Rarely do I visit a place and think “I wish this place was more up-to-date,” but residents want exactly those things – the gyms and supermarkets and decent parking – and as result this part of Taranto had fallen into decline. Those photos in the shop windows now seemed like proud attempts by those who remained to remind people this place had once been lived in by more than ghosts.

If it had a melancholy air in the day, then the Borgo Historico was plain spooky at night. Enormous lanterns cast the walls in a luminous glow, giving the central thoroughfare the papery, fragile texture of old maps. Lanes often narrowed to a point of darkness, like a burrow; and like some sickly house from a Gothic Horror story, some of the bigger walls were covered in sinister, spreading moss. The cats, noble-looking in the day, now looked like the shell-shocked survivors of some disastrous event. The very few still about at this hour silently watched Serie A at pizzerias, and by 8 p.m. the little plaza by the cathedral was empty; when I bent down to better place my phone for a wide-shot of a church, a woman stared in alarm and then hurried away in response to my reassuring gaze. People didn’t linger here. While the newer town across the water hummed with end-of-weekend activity, this place brooded with a hint of menace. I rejoined the lungomare, pleased to gaze at the sea for a moment, with the little boats in the marina and the horizon of tankers twinkling in the bay. I then circled the island three or four times, eager to gaze, but not daring to enter its depths.

Before I left the next morning, I spent some time in the newer city, across another little bridge. Cafes hummed with brisk trade, and students laughed on street corners: it was a lived-in place with a pleasant air of prosperity. If you were a parent with young kids, it seemed a nice place to raise a family. The man I had met, who still lived in the old center, probably had younger family on this side of the water; and maybe, when the old center was spruced up, they would leave to rejoin their grandfather.

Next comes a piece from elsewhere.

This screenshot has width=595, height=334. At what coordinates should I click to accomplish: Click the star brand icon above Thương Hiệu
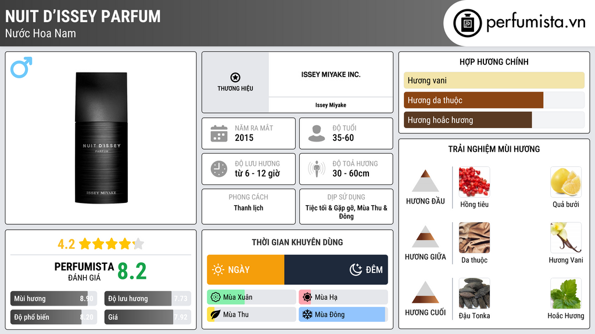click(235, 77)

But until that day comes, the old center will remain a semi-abandoned prospect, and I think I wanted it to remain that way. Sure, there was a part of me that wanted to see new life return, to see the balconies peopled by smiling families and the roofs fixed. But with historical centers being gentrified and renovated the world over, to have a place age in its own way, unbothered and unloved, seemed worth – well – not preserving.